* [What to produce]:
Find the line containing "Click the Arctic P14 fan product image" in the records below. Copy exactly that line and each one after it, ending at the line containing "Select the Content", and nothing more.

* [Material shown]:
◇ ◇ ◇ ◇ ◇

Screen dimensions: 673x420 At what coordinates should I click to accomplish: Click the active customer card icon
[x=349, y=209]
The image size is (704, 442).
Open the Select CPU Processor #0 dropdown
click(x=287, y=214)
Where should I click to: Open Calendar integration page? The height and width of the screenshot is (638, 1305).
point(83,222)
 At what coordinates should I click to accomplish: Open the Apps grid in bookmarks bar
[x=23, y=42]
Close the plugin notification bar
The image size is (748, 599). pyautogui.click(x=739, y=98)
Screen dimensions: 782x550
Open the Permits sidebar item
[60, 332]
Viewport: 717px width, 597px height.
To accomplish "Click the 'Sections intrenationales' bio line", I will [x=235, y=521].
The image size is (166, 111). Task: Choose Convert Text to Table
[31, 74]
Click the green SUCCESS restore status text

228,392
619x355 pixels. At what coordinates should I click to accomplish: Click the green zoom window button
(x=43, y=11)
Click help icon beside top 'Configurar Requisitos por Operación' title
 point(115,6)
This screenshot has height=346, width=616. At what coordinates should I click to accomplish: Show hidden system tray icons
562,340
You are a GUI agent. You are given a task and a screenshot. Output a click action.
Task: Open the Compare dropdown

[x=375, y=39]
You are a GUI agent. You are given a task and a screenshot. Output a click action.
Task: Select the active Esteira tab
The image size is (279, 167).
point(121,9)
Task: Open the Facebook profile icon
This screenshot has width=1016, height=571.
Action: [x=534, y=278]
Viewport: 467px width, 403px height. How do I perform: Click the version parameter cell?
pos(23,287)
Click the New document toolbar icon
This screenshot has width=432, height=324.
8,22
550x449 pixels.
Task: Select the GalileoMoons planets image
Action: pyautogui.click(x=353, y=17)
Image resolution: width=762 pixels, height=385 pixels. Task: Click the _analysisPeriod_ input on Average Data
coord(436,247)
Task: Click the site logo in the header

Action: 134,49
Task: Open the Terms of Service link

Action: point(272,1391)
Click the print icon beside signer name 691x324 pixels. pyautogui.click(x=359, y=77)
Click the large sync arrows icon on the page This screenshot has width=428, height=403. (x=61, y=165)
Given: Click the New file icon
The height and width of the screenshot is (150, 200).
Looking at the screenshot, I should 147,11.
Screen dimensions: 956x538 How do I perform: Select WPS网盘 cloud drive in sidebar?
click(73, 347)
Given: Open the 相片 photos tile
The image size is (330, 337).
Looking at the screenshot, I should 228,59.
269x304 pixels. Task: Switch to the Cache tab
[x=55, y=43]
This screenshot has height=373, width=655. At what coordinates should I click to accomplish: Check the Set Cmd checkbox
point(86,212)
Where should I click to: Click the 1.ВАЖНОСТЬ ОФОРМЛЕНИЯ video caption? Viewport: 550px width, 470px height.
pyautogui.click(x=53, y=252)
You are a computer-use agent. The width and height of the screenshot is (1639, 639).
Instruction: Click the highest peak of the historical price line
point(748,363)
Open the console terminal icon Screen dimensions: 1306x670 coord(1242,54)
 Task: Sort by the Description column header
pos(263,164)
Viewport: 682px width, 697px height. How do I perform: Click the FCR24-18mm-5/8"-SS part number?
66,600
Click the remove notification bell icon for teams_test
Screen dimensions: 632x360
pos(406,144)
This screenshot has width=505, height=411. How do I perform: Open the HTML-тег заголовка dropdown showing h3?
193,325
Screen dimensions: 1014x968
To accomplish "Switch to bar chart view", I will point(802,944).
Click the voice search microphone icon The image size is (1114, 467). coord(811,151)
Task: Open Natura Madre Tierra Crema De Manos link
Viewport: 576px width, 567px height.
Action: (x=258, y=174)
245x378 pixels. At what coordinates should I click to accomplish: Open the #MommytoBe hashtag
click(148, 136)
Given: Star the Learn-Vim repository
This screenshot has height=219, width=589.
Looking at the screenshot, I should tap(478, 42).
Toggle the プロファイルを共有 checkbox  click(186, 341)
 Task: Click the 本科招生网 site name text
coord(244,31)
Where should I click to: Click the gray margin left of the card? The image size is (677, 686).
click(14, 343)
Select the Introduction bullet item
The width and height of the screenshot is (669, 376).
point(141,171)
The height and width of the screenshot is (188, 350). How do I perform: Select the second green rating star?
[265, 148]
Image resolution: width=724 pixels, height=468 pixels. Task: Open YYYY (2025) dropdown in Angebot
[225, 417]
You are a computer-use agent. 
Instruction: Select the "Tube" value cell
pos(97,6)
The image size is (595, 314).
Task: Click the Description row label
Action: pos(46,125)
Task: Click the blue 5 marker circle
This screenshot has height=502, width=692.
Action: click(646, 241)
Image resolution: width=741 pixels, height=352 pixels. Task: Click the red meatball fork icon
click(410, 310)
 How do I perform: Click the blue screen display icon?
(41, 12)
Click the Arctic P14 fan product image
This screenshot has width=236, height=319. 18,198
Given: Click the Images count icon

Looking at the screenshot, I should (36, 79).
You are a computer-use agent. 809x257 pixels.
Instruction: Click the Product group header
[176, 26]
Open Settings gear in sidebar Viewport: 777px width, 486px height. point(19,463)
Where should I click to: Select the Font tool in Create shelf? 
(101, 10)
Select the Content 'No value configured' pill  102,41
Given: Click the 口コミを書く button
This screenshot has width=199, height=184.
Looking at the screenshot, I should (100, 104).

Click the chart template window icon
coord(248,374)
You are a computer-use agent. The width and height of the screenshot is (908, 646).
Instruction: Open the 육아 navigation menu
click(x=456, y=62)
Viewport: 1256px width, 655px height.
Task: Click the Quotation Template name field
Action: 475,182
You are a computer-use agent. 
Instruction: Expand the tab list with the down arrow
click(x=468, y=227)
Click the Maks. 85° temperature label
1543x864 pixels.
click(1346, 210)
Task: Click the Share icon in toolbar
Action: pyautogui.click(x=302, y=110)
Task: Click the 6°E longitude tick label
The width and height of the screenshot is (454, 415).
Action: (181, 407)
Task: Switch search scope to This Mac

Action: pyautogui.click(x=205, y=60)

◇ ◇ ◇ ◇ ◇

* [Written answer]:
Click the Arctic P14 fan product image
This screenshot has width=236, height=319. 18,198
Given: Click the Images count icon

Looking at the screenshot, I should (36, 79).
You are a computer-use agent. 809x257 pixels.
Instruction: Click the Product group header
[176, 26]
Open Settings gear in sidebar Viewport: 777px width, 486px height. point(19,463)
Where should I click to: Select the Font tool in Create shelf? 
(101, 10)
Select the Content 'No value configured' pill  102,41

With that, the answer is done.